TASK MATERIAL: Begin
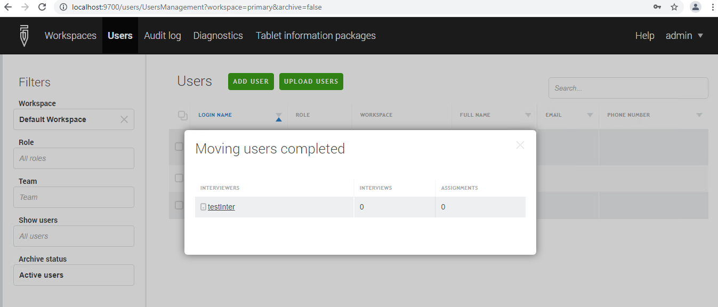The width and height of the screenshot is (718, 307).
Task: Open Chrome's password key icon
Action: [657, 7]
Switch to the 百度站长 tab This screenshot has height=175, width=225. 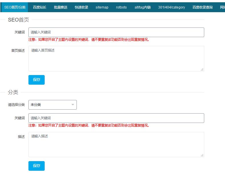40,7
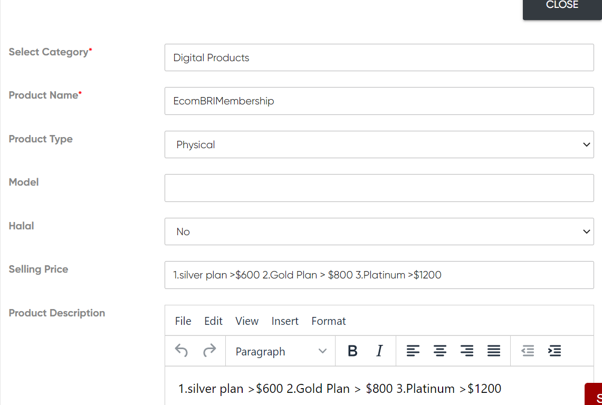The height and width of the screenshot is (405, 602).
Task: Click into the Selling Price field
Action: coord(379,275)
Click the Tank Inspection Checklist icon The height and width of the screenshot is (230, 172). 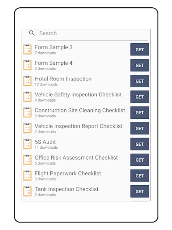[27, 191]
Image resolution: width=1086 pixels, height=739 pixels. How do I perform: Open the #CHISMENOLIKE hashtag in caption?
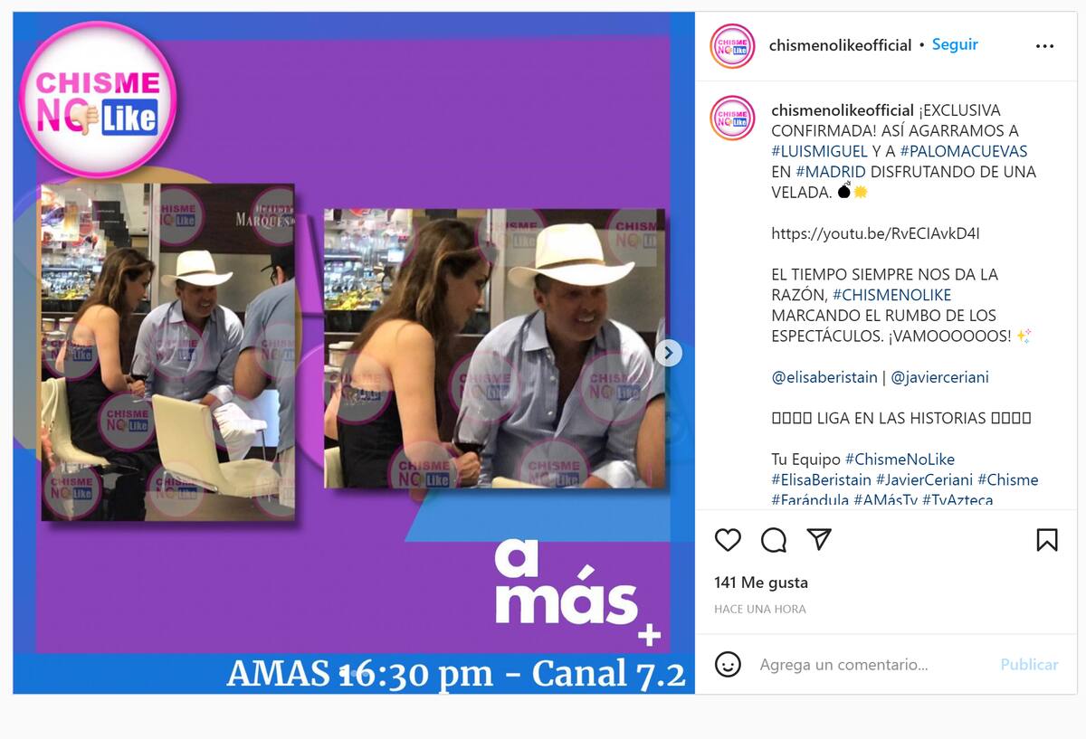(x=891, y=295)
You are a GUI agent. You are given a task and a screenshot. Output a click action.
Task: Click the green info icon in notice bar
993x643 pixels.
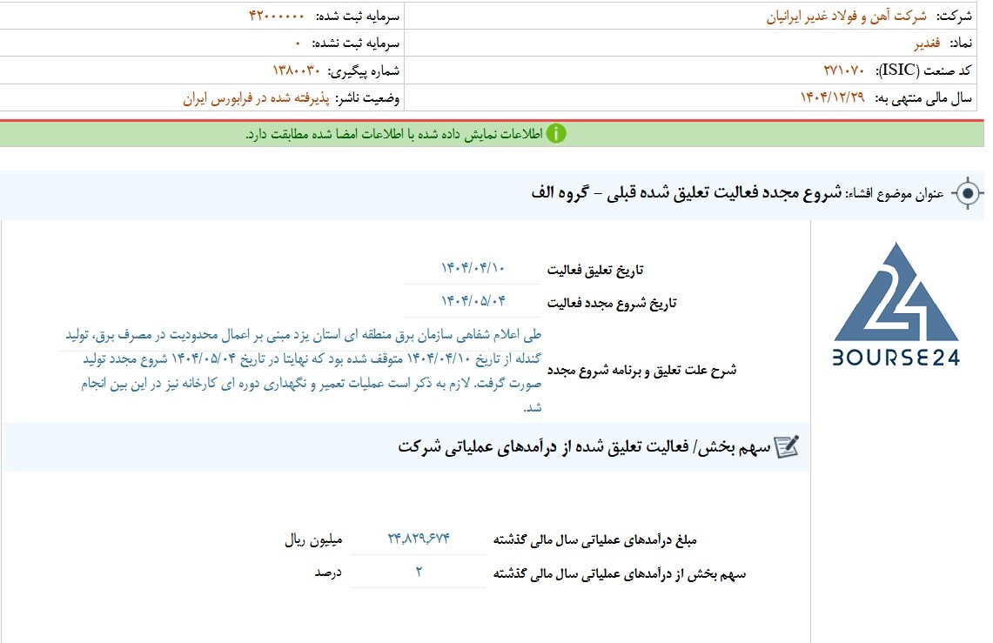(556, 133)
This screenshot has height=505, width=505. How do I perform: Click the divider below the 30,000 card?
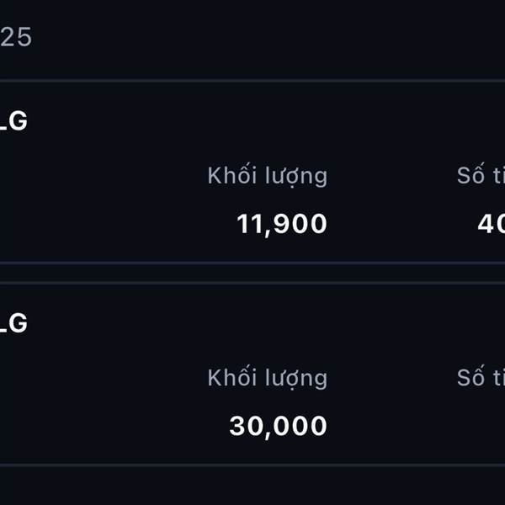click(x=253, y=465)
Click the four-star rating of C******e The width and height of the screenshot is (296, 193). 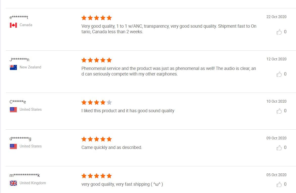96,102
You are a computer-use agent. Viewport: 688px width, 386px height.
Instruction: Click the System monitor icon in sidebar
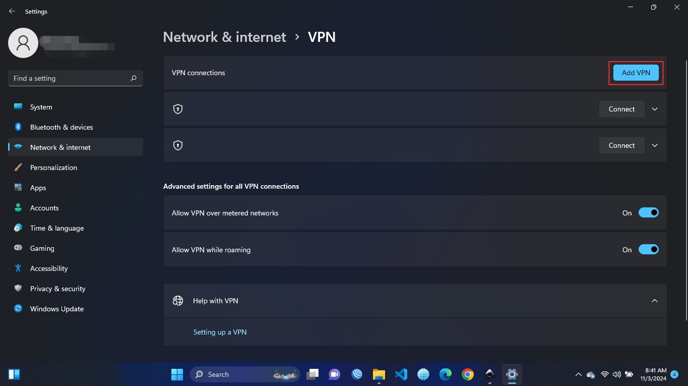(x=18, y=107)
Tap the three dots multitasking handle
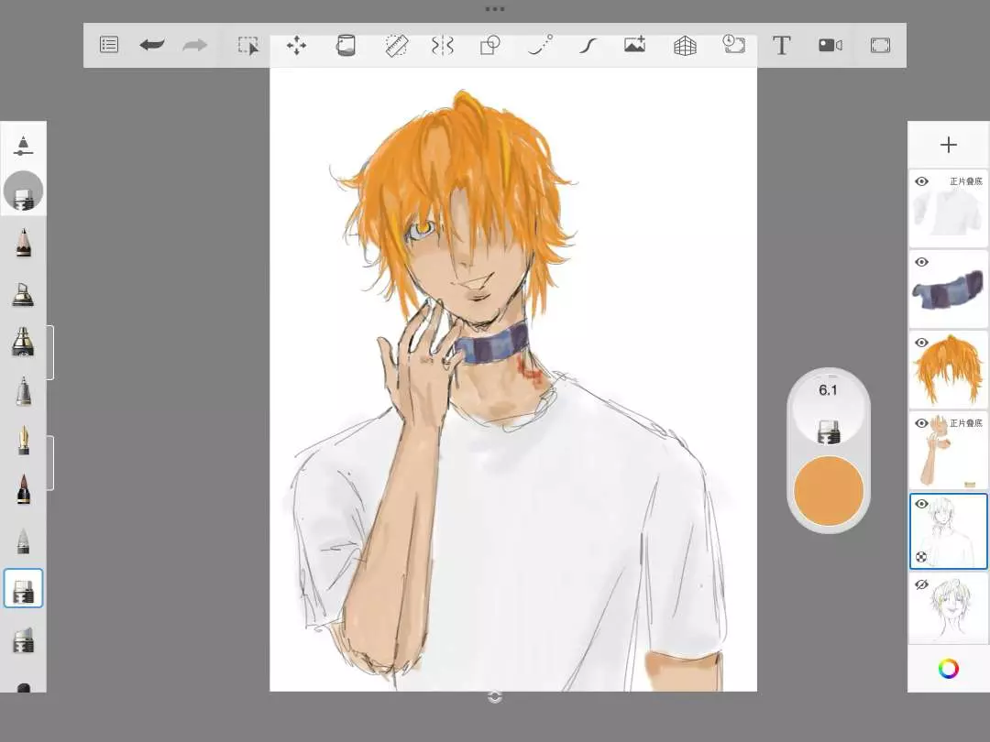990x742 pixels. coord(495,9)
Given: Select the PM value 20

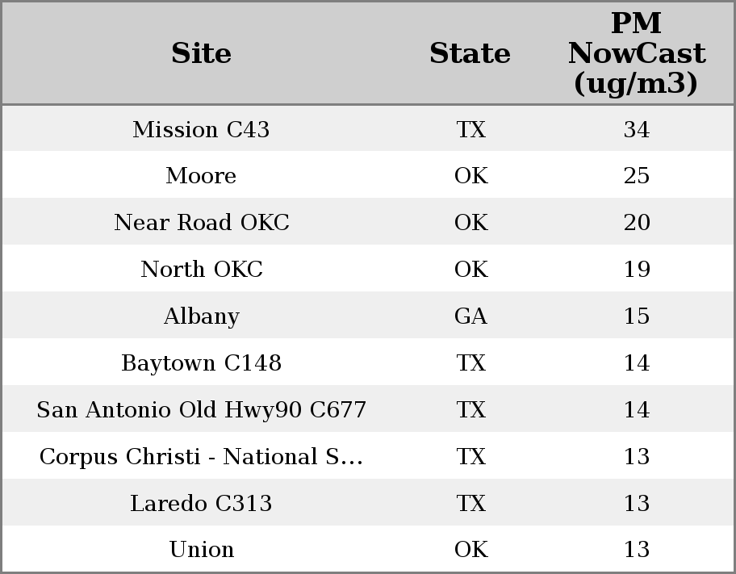Looking at the screenshot, I should click(x=636, y=223).
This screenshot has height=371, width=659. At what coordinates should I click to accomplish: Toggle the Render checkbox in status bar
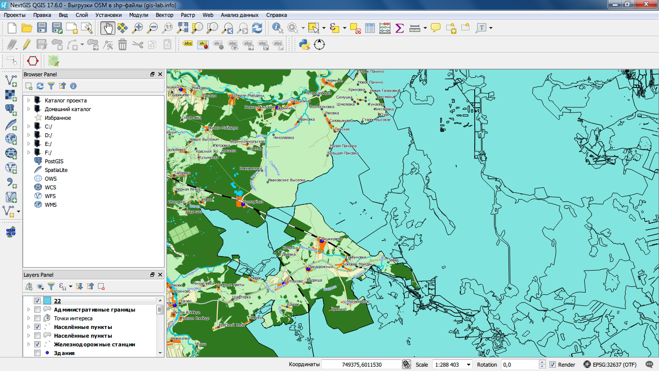tap(553, 365)
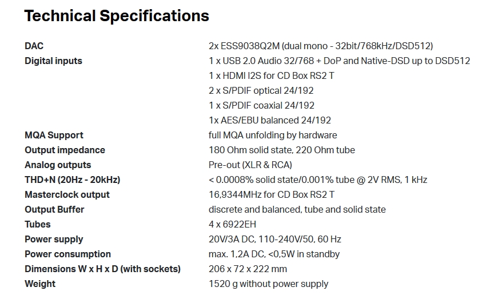Click the AES/EBU balanced 24/192 line

(270, 120)
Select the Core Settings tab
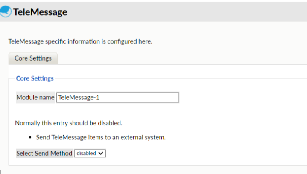This screenshot has height=174, width=307. coord(33,58)
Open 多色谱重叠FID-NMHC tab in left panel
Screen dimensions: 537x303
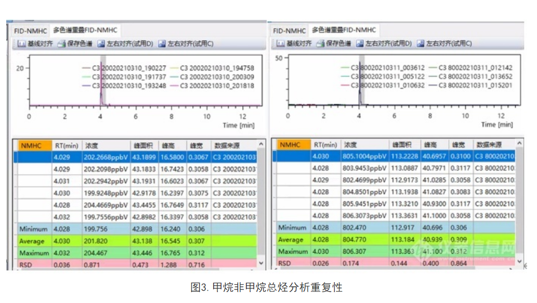click(x=85, y=31)
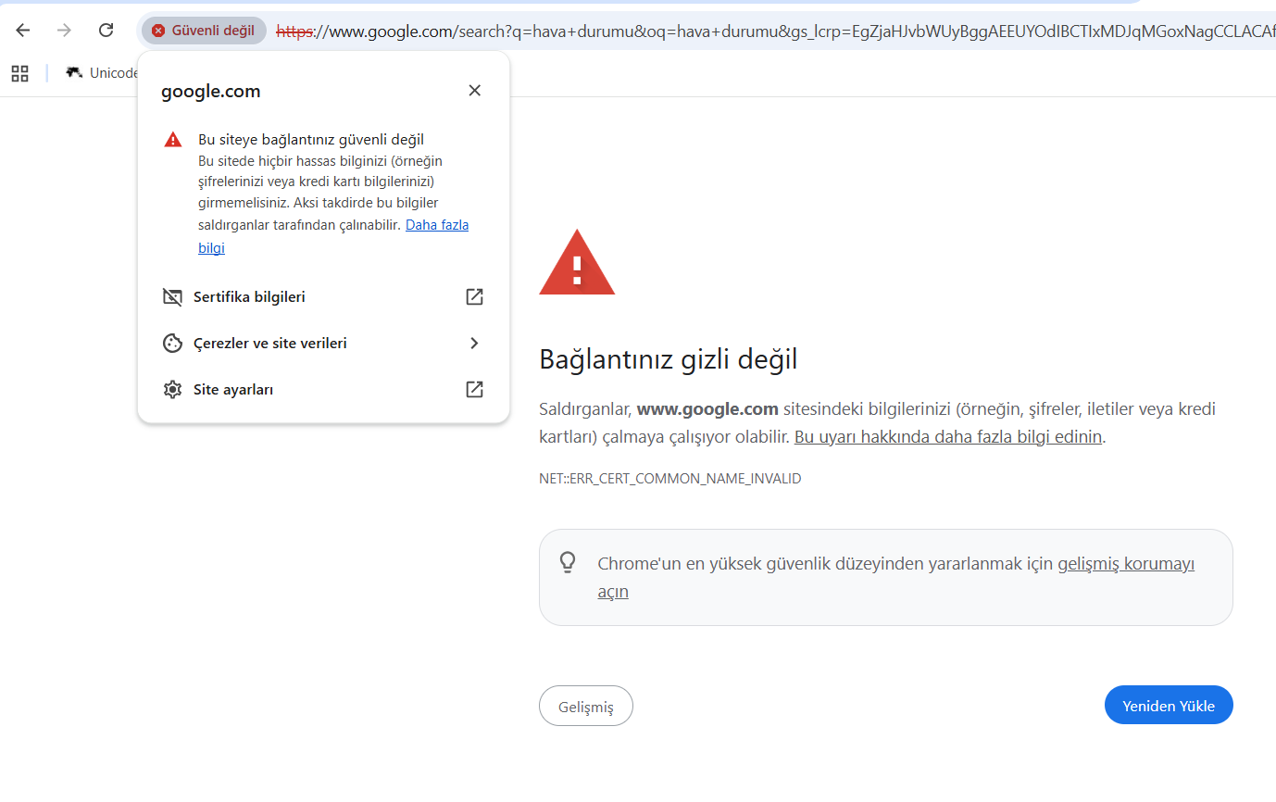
TASK MATERIAL: End
**PROBLEM STATEMENT**
A word-for-word copy of the lines from the one with "Tap the three dots multitasking handle" through the last line of the data above is required, with both end lines included and no pictures.

**COMPLETED TASK**
Tap the three dots multitasking handle
990x742 pixels. coord(495,9)
Given: Select the PM value 20

Looking at the screenshot, I should click(x=636, y=223).
This screenshot has height=371, width=659. At what coordinates should I click to accomplish: Toggle the Render checkbox in status bar
tap(553, 365)
Click the AES/EBU balanced 24/192 line

(270, 120)
Select the Core Settings tab
This screenshot has height=174, width=307. coord(33,58)
Open 多色谱重叠FID-NMHC tab in left panel
Screen dimensions: 537x303
click(x=85, y=31)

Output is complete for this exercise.